I shared these Sweet Freedom test muffins with my yoga teacher and massage therapist, both of whom enthusiastically requested the recipe. Of course, I had to let them down easy because I can't share test recipes, but I promised to make them again. I'd say that's good enough!

Today has been blustery and cold (I run extremely cold, so anything below 75F is cold to me, but today was 65F in the afternoon and I was freezing!) and the only thing I've had on my mind is soup. I'm about to make Monkey Minestrone from Dreena Burton's Eat, Drink, & Be Vegan for the first time.

Saturday, November 8, 2008

Traditional Thanksgiving Stuffing

Did this post's title throw you off or did it make you think I was crazy? Although the U.S.'s Thanksgiving is still nearly 3 weeks away, I made this stuffing as a test recipe for Happy Herbivore's newest e-cookbook, Pudge-Free Holidays way back in October. As a variation, I added leftover Grammy's Meatless Balls, which I tested from the same cookbook and blogged about here.

The little green pouch that sneakily made its way into the photo is my new camera case.

Vegyogini's test kitchen is open for the weekend, so I'd better get baking. Happy Saturday!

Wednesday, November 5, 2008


Can you believe that this lasagna was a first for me? Ricotta was always something I couldn't stand growing up (I never grew out of that) and that made lasagna a "no, thanks" food for me. Obviously, that means that I've never missed lasagna as a vegan because I couldn't possibly miss something I'd never eaten.

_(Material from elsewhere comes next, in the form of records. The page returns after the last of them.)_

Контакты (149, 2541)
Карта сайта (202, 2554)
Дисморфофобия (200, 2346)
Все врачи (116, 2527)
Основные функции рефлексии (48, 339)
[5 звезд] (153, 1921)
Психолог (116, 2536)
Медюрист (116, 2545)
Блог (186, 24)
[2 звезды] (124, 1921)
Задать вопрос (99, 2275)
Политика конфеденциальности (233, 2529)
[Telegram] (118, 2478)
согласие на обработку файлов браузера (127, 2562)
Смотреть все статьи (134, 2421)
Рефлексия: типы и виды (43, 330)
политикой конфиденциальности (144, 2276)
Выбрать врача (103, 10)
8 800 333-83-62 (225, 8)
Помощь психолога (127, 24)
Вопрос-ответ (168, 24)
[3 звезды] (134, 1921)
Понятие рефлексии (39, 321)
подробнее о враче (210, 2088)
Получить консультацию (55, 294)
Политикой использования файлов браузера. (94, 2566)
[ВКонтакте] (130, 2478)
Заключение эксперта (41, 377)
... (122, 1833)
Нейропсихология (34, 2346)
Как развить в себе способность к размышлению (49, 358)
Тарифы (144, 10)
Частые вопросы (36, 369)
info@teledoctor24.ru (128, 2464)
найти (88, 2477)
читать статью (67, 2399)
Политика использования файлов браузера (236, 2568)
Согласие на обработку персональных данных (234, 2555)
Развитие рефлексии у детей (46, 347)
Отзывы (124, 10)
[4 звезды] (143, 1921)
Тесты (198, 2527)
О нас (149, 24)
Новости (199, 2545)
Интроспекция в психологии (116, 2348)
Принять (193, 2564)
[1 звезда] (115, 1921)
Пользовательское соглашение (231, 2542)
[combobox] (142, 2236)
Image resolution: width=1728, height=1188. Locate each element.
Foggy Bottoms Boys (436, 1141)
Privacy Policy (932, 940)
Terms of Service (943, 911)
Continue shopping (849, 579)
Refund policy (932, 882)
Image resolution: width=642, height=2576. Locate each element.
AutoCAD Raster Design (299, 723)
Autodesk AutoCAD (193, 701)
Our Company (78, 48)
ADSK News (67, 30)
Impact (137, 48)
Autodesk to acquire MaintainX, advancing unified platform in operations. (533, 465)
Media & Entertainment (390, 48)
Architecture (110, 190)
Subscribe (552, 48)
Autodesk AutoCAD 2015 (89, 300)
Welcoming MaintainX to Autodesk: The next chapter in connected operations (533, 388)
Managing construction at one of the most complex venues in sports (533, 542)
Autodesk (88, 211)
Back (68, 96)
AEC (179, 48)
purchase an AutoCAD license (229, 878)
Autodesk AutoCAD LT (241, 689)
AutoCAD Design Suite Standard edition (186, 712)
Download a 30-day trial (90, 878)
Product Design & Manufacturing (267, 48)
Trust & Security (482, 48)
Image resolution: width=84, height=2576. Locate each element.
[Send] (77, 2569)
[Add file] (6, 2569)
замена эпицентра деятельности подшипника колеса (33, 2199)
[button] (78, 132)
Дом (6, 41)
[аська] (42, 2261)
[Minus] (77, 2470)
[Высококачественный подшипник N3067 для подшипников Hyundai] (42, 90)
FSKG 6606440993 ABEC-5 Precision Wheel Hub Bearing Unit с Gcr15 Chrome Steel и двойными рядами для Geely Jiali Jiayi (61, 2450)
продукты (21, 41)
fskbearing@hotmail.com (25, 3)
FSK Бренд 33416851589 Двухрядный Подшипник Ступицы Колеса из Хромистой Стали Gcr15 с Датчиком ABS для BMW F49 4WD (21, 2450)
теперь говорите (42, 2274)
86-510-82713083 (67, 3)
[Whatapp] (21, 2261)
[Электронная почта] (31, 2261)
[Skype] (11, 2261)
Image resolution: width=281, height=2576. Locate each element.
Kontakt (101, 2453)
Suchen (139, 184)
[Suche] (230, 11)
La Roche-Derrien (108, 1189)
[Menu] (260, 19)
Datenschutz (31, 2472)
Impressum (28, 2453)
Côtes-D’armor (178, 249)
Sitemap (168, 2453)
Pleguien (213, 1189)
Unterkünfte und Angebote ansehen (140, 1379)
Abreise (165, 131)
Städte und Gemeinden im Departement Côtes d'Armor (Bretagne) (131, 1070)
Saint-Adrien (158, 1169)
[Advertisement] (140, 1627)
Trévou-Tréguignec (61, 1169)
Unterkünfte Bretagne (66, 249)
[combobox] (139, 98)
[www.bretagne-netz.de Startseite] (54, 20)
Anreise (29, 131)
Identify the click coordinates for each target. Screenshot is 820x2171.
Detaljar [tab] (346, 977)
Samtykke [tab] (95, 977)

However, I promised ma meilleure amie that I would give lasagna a shot sometime soon.

I had an 8 oz. bag of crimini mushrooms, 7.5 oz. of spinach, and 2 zucchini in the fridge, plus about 2 cups of leftover Marinara from Yellow Rose Recipes and it seemed like those were just the right ingredients to concoct my own lasagna. All I needed to buy was a box of brown rice lasagna noodles and I was ready to create!

My first step (after pre-heating the oven to 375 F) was to prepare vegan ricotta. I based it on the Basil-Tofu Ricotta from Vegan with a Vengeance with these changes: I halved the recipe and used extra-firm tofu, a small clove of garlic, 1 tsp of Toffuti Better Than Cream Cheese instead of olive oil, and vegan parmesan instead of nutritional yeast.

Next, I prepared the veggies. I dry sauteed the mushrooms and zucchini in a skillet over medium heat (I'd cut them into thin half-moons first) with about 5 garlic cloves (minced) that were on their way out. The reason I dry sauteed the veggies is two-fold: 1) I didn't want to add fat to the dish by sauteeing in oil and 2) I knew the veggies would release water after they'd been in the skillet for a few minutes, thus providing their own sauteeing liquid. I allowed the veggies to brown and then, once they released their liquid, added the spinach to the pan, put the lid on, and let the spinach steam until bright green.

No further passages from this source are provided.